(ENTRIES SUPPLIED)

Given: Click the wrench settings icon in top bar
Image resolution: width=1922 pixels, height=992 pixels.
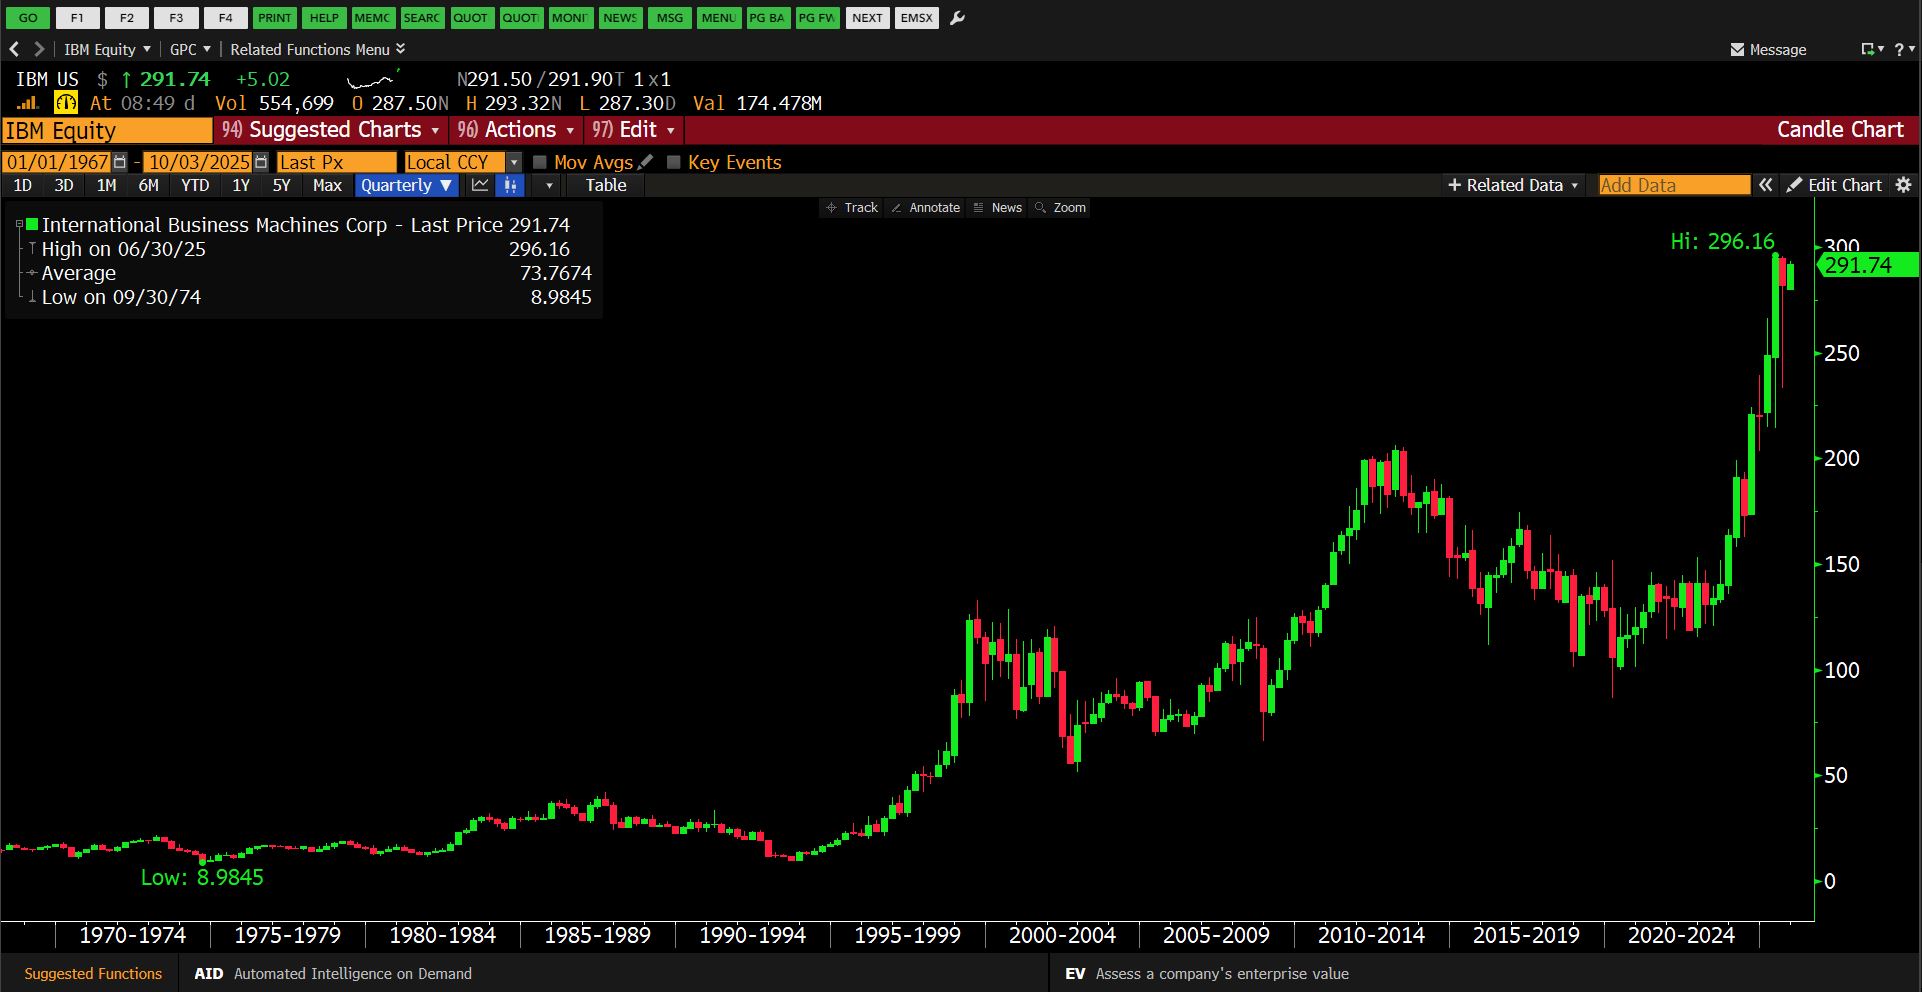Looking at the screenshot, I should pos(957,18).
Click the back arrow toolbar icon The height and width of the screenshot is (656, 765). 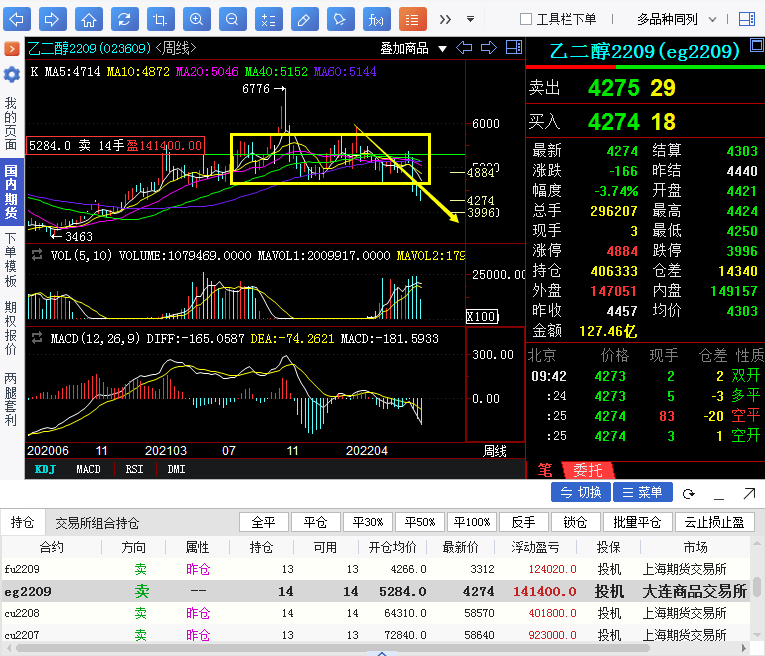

(End ENTRIES SUPPLIED)
(ENTRIES SUPPLIED)

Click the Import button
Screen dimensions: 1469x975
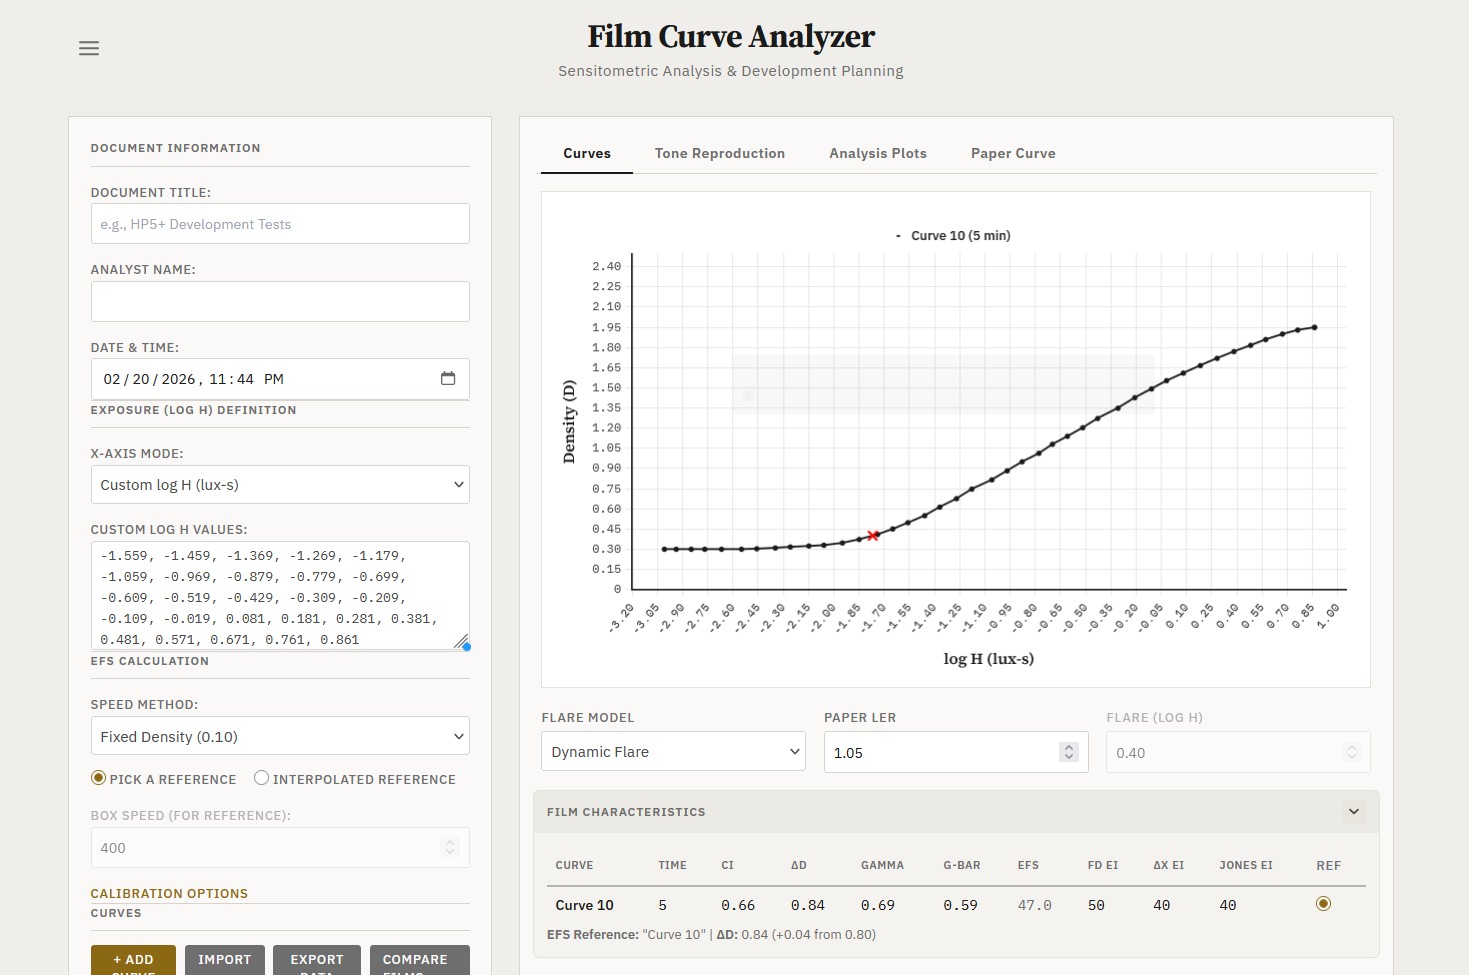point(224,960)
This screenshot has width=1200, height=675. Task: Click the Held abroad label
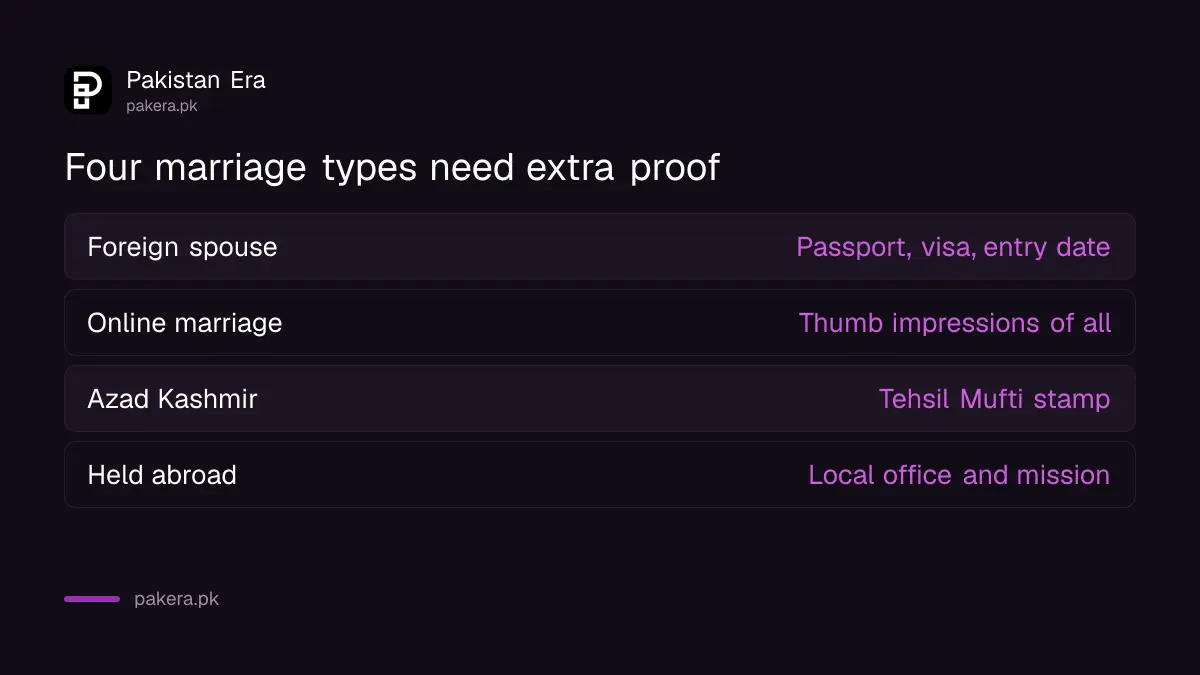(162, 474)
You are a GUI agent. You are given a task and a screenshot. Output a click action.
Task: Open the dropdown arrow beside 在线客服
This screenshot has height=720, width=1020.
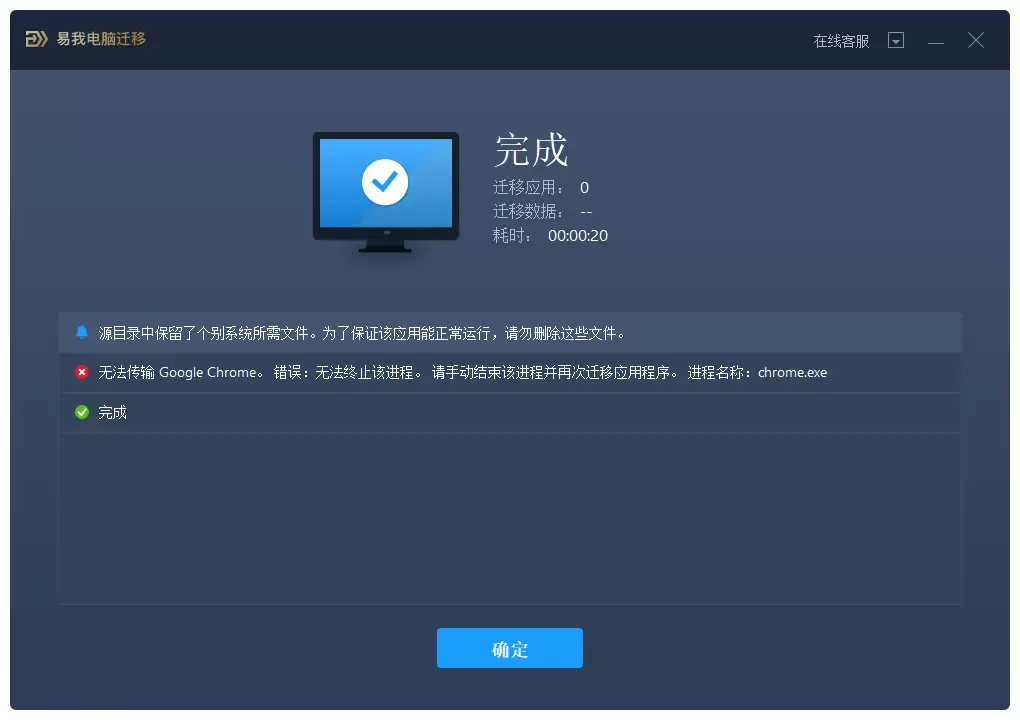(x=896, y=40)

(End ENTRIES SUPPLIED)

DESCRIPTION OF THE TASK
Transcribe the lines above exactly, beginning at the one with "Given: Click the" and ending at the one with "Click the back". Include both; exclude the pictures.

RESULT OF THE EXERCISE
Given: Click the wrench settings icon in top bar
Image resolution: width=1922 pixels, height=992 pixels.
Looking at the screenshot, I should pos(957,18).
Click the back arrow toolbar icon The height and width of the screenshot is (656, 765). 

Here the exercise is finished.